- Coat of arms
- Interactive map of Gmina Międzyrzec Podlaski
- Coordinates (Międzyrzec Podlaski): 51°59′0″N 22°47′0″E﻿ / ﻿51.98333°N 22.78333°E
- Country: Poland
- Voivodeship: Lublin
- County: Biała County
- Seat: Międzyrzec Podlaski

Area
- • Total: 261.58 km^{2} (101.00 sq mi)

Population (2014)
- • Total: 10,539
- • Density: 40.290/km^{2} (104.35/sq mi)
- Website: https://www.miedzyrzecgmina.pl

= Gmina Międzyrzec Podlaski =

Gmina Międzyrzec Podlaski is a rural gmina (administrative district) in Biała County, Lublin Voivodeship, in eastern Poland. Its seat is the town of Międzyrzec Podlaski, although the town is not part of the territory of the gmina.
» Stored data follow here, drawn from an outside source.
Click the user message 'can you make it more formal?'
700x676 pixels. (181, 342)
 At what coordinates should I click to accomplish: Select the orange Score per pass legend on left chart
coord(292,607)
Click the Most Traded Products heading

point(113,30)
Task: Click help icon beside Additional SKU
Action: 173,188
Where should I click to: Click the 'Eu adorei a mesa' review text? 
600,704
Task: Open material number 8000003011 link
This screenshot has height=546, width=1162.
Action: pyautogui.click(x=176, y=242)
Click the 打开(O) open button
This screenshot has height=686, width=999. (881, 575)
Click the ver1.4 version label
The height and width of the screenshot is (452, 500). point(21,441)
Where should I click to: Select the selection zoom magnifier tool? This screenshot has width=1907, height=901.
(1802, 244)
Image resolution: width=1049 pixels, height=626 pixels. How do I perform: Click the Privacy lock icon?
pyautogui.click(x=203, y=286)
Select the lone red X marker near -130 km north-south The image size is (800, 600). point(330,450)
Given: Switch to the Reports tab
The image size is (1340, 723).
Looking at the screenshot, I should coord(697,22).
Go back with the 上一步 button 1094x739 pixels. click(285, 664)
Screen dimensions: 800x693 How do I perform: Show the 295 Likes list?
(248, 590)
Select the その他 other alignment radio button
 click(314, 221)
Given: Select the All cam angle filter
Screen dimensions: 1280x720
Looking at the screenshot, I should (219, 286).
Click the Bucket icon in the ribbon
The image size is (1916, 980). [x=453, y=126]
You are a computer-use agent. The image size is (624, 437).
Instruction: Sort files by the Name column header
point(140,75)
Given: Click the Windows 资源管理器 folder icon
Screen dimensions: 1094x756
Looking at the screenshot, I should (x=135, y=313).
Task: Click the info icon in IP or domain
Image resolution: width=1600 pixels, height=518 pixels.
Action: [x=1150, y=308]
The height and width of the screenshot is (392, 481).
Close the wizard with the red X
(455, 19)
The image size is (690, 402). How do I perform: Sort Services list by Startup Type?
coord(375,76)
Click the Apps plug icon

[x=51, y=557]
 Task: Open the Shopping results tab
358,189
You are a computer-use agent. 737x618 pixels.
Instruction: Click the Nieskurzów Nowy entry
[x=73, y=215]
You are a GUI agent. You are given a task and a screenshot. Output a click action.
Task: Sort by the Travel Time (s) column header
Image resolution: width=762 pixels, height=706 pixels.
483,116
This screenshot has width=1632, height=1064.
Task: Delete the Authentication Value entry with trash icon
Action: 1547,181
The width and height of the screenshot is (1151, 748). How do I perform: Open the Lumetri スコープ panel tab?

The gmina covers an area of 261.58 km2, and as of 2006 its total population is 10,313 (10,539 in 2014).

==Villages==
Gmina Międzyrzec Podlaski contains the villages and settlements of Bereza, Dołhołęka, Halasy, Jelnica, Kolonia Wolańska, Koszeliki, Kożuszki, Krzewica, Krzymoszyce, Łuby, Łukowisko, Łuniew, Manie, Misie, Pościsze, Przychody, Przyłuki, Puchacze, Rogoźnica, Rogoźnica-Kolonia, Rogoźniczka, Rudniki, Rzeczyca, Sawki, Sitno, Strzakły, Tłuściec, Tuliłów, Utrówka, Wólka Krzymowska, Wysokie, Żabce, Zaścianki, Zasiadki and Zawadki.

==Neighbouring gminas==
Gmina Międzyrzec Podlaski is bordered by the town of Międzyrzec Podlaski and by the gminas of Biała Podlaska, Drelów, Huszlew, Kąkolewnica Wschodnia, Olszanka, Trzebieszów and Zbuczyn.